# double line ladder method



## tom h (Jan 2, 2008)

Has anyone have pics to what you did to run a double line using ladder method.

Currently I have 1.5 in PVC pipe with Trex, looking to add a second line, looking for ideas to use my current ladder method, just trying to make it wider to run 2 lines.

This is what I have now.









I thought about using 2 Cedar pieces about 12 in wide on each side of PVC, and laying the Trex on top to lay track, hard to describe my idea without laying it out on paper.

Any thoughts will help out! Thanks!

tom h


----------



## Totalwrecker (Feb 26, 2009)

I think you'll need two legs, wider apart on curves than straightaways. Our locos are too heavy to hang outside of the risers... 
I'd screw a 1x2 to the rises and set my ladders on that, thus keeping the two tracks at the same elevation... 

Your trex work looks like what I came up with, finnish washers on drywall screws. I had to predrill my holes or the trex would split.... 2 years later and it started to crumble.... it's all gone! 

John


----------



## tom h (Jan 2, 2008)

Thanks John, my screws are stainless steel 1/4 in nuts and bolts, so far after 2 years no problem, I have Trex by our pool, 6 years and no problem, thats why I went with it.

tom h


----------



## John J (Dec 29, 2007)

I would cut the plactic pipe off at about ground level. I would glue a "T" on the pipe in the ground. then woul add sections of pipe to each side of the Tee equal to the with of the road bed it would support. The on the ends of that I would add elbows. Then I would add the verticals to the elbows. Sort of like Goal Posts. I would then add the Trex road bed to the tops of th goal posts. 
I would Bury the Tee structure in dirt of something to stabalize it.


----------



## Totalwrecker (Feb 26, 2009)

But John all the inside curves get tighter that way.... 
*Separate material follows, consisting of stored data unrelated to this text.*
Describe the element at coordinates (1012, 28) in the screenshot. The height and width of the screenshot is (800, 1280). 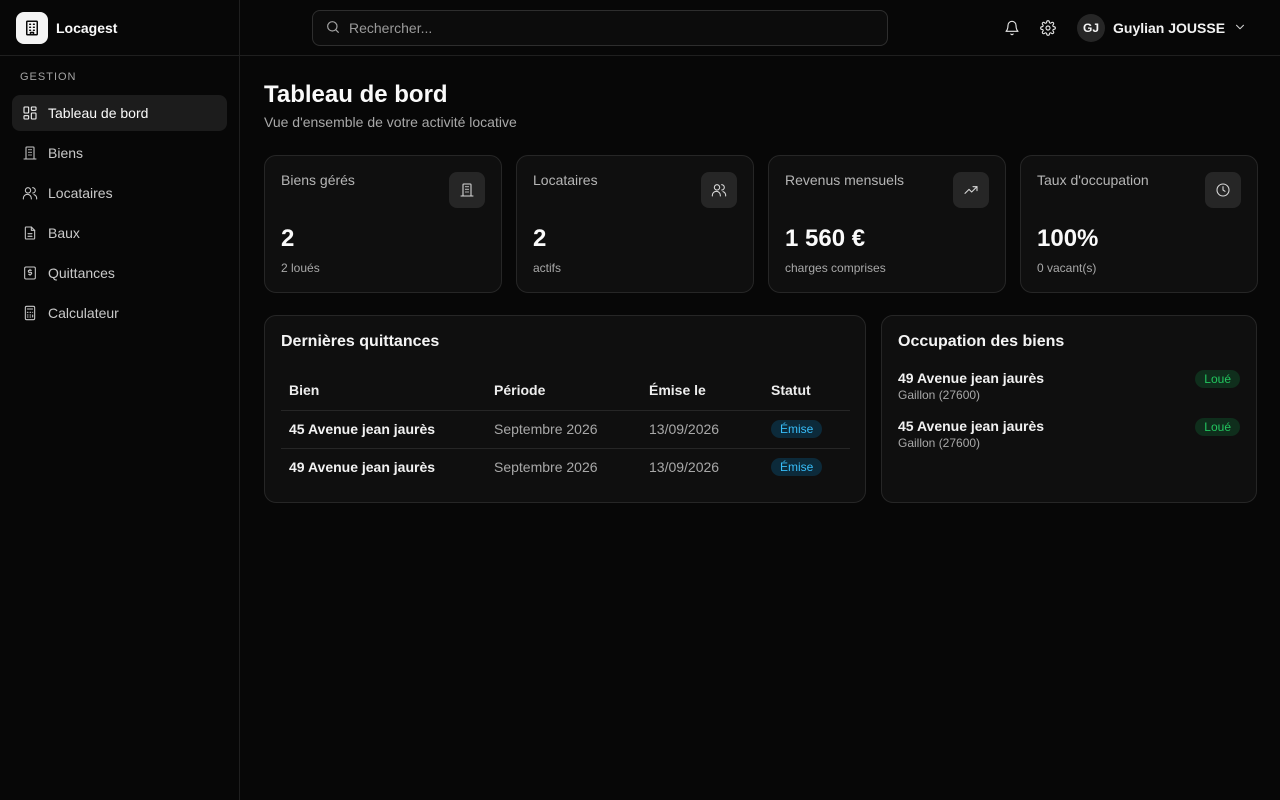
I see `bell-icon` at that location.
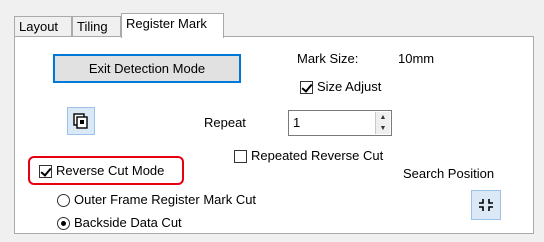 This screenshot has width=544, height=242. I want to click on tab-register-mark: Register Mark, so click(172, 26).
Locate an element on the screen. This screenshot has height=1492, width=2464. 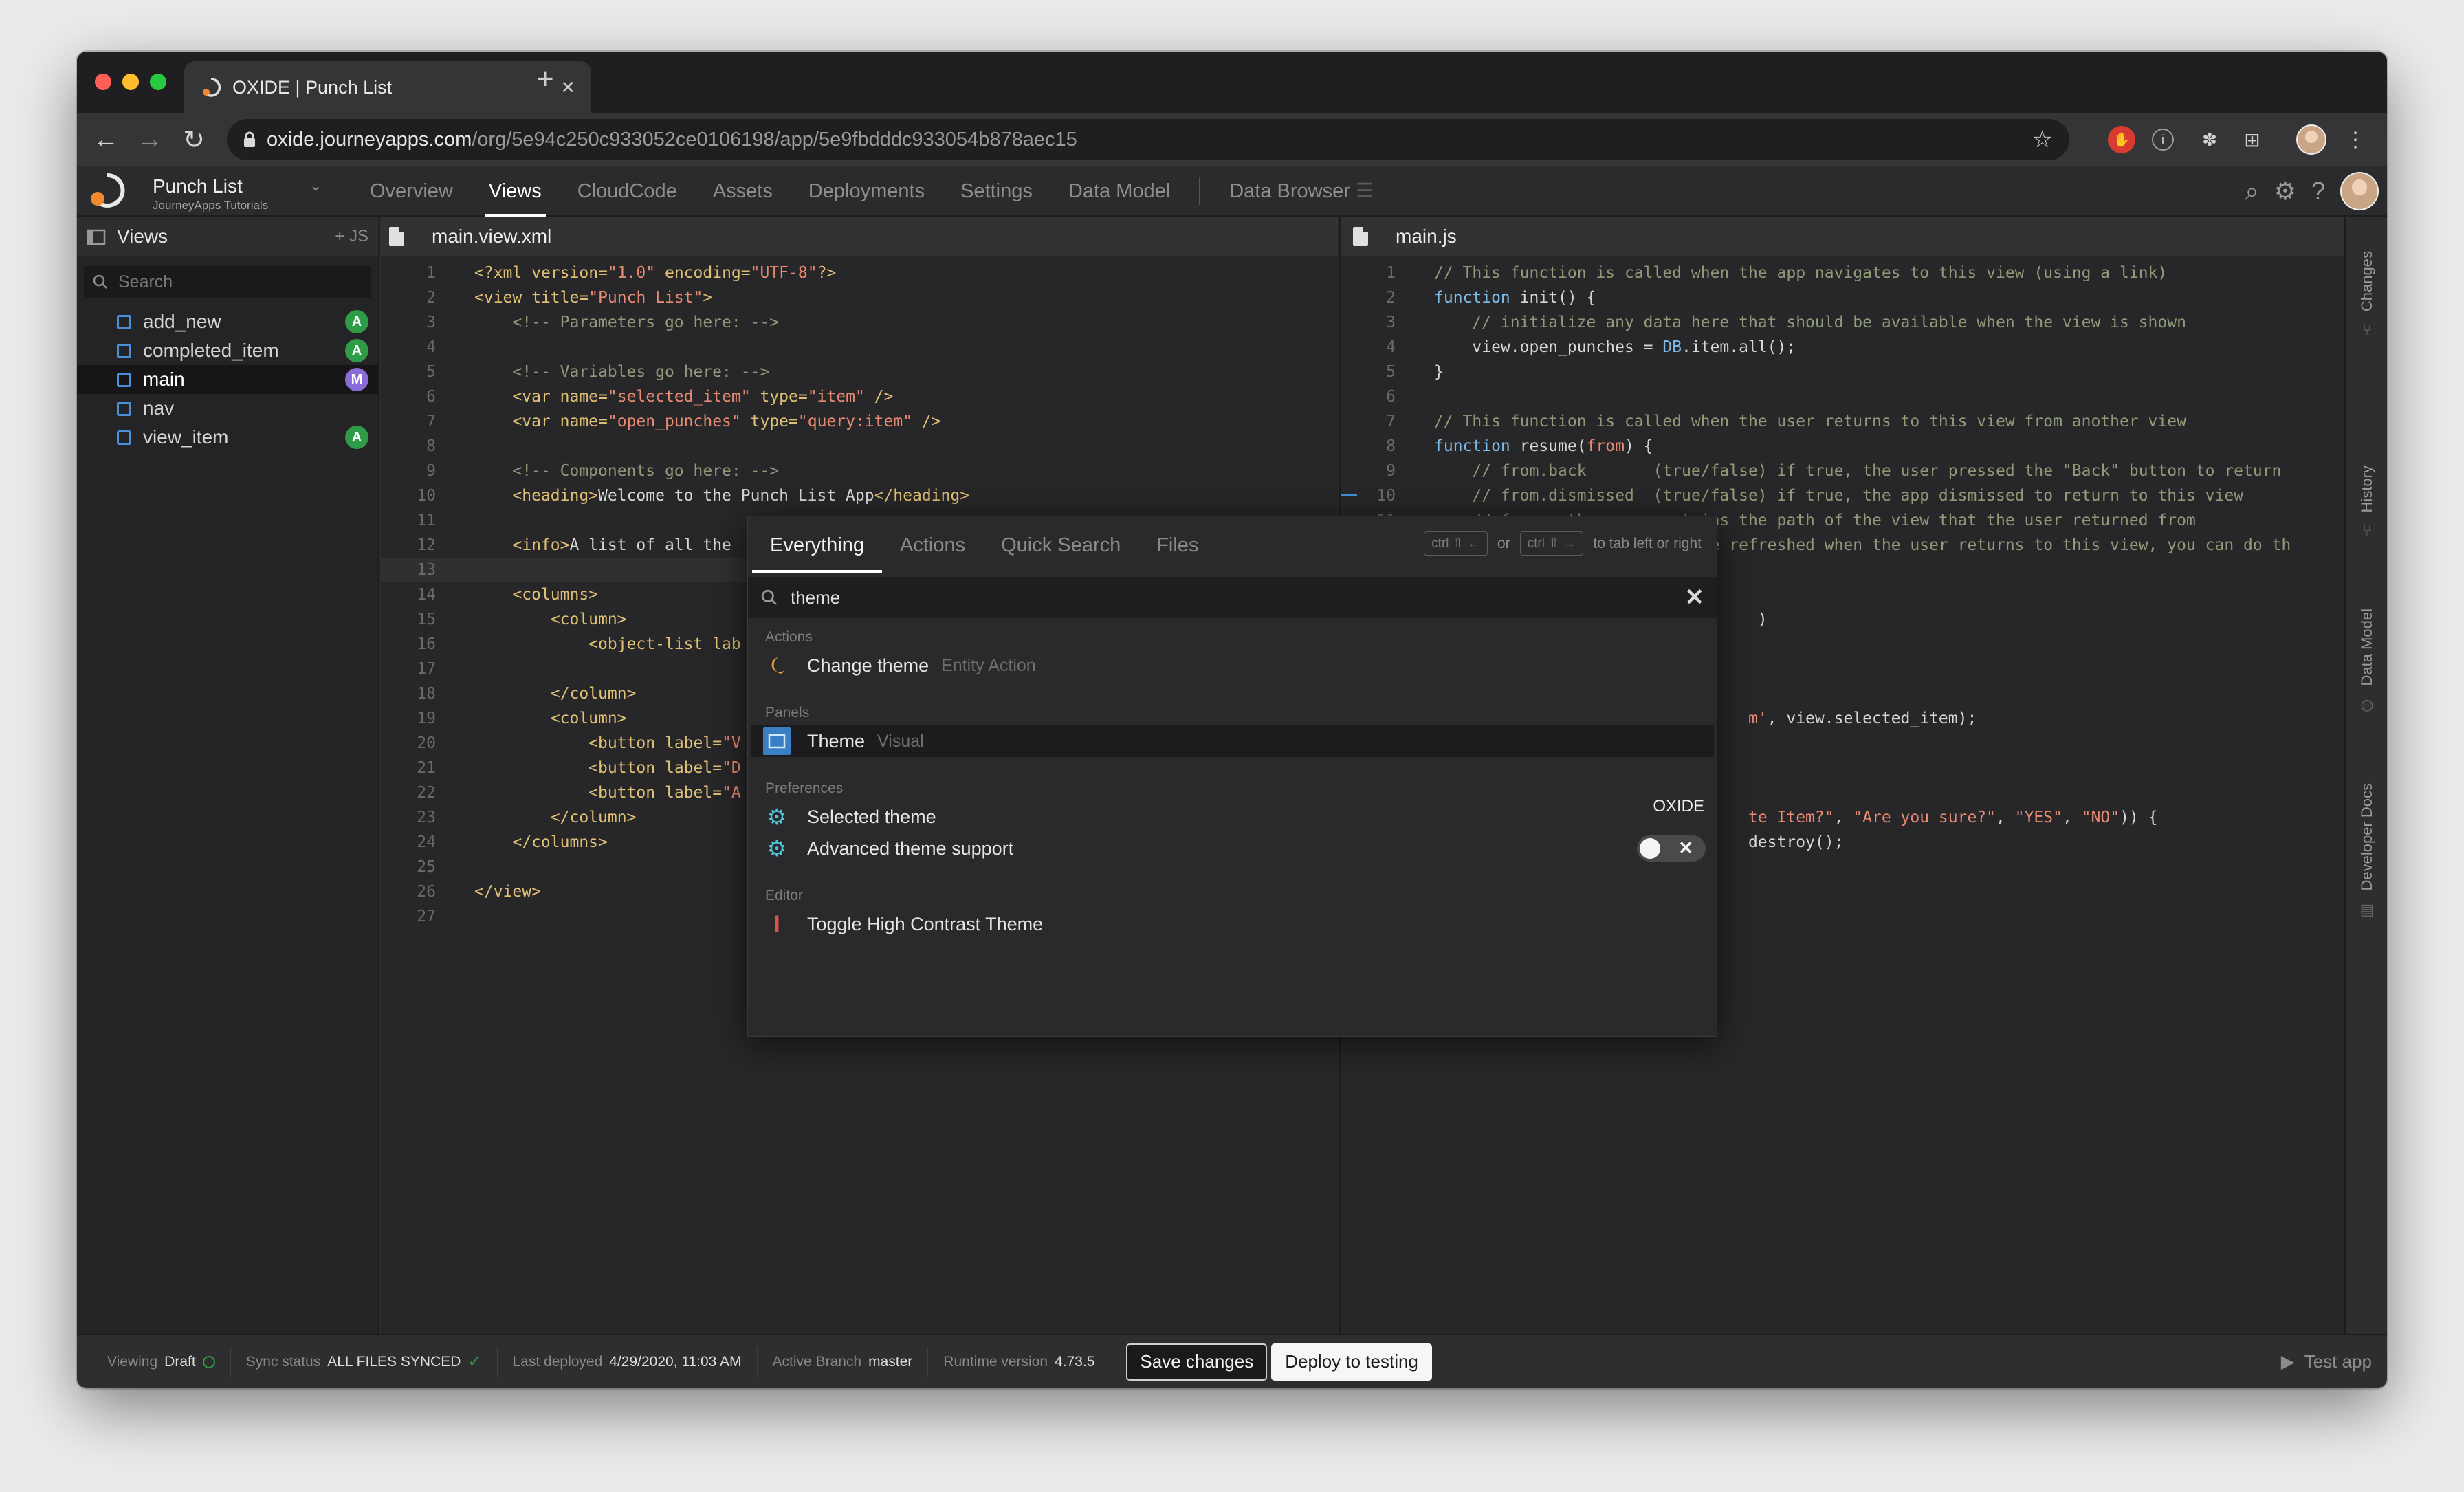
back-arrow-icon: ← is located at coordinates (106, 140).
Simpler to add another post beside it and add another ladder. I suggested the cross piece to keep both lines on the same plane. 

John


----------



## John J (Dec 29, 2007)

Then turn the tee up right and the orginal virtical will remain in the same place so the cruvature remails the same. Then the added structure becomes the out side of the curve.


----------



## Totalwrecker (Feb 26, 2009)

Good rcovery friend.... are feets to be avoided? 

2-3 feet of pipe is cheaper than a tee and elbo plus pipe... plus he would have to cut what he already has installed. 

Out west here with our sun/heat, I would worry about the integrity of horizontal pipe, but, I'd trust vertical.... 

John


----------